**What you will do:** Starting from the line that contains "The height and width of the screenshot is (888, 1372).", give back every line through the end of the listing exactly as written and no other line.
==================================================
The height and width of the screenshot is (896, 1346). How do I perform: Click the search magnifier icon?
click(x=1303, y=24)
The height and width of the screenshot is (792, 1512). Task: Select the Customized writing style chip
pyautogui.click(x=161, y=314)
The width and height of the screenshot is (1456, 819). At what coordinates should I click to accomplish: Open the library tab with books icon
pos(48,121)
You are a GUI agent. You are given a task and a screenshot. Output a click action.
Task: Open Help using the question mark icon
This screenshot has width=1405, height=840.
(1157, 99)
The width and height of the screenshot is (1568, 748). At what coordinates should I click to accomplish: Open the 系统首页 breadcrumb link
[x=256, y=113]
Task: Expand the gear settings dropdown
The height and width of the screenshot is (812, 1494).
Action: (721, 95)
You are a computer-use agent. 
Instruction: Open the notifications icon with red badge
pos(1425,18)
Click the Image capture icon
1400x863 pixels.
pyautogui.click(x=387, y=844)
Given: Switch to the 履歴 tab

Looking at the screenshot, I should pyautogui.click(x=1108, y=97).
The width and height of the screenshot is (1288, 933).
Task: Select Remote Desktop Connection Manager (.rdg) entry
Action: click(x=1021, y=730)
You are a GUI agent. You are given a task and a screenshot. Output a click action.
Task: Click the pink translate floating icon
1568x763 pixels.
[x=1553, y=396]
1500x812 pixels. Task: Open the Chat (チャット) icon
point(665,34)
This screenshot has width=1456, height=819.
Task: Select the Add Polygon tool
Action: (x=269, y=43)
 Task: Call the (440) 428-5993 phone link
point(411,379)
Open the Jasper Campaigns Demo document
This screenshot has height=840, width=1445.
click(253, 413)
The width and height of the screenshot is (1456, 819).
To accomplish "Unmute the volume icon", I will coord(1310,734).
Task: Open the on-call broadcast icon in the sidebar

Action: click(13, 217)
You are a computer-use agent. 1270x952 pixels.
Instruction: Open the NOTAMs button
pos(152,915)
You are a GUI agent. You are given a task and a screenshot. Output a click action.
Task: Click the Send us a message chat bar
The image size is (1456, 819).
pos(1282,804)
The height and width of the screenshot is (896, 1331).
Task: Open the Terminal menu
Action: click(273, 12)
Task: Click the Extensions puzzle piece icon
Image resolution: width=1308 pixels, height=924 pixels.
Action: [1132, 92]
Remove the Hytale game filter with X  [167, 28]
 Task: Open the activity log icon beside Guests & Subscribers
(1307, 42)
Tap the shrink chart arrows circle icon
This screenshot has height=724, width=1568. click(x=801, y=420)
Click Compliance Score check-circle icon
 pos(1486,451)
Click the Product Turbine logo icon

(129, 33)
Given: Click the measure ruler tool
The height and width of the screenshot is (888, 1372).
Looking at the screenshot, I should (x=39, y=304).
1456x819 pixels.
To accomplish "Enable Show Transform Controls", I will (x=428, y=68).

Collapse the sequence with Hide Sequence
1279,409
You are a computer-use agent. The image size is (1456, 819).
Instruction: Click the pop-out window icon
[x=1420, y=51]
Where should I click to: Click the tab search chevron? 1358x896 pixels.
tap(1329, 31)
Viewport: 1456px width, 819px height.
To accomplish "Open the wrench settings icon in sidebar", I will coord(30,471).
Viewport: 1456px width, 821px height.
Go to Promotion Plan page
==================================================
**Exercise response:**
The height and width of the screenshot is (888, 1372).
Looking at the screenshot, I should (x=39, y=304).
1456x819 pixels.
To accomplish "Enable Show Transform Controls", I will (x=428, y=68).

Collapse the sequence with Hide Sequence
1279,409
You are a computer-use agent. The image size is (1456, 819).
Instruction: Click the pop-out window icon
[x=1420, y=51]
Where should I click to: Click the tab search chevron? 1358x896 pixels.
tap(1329, 31)
Viewport: 1456px width, 819px height.
To accomplish "Open the wrench settings icon in sidebar", I will coord(30,471).
Viewport: 1456px width, 821px height.
Go to Promotion Plan page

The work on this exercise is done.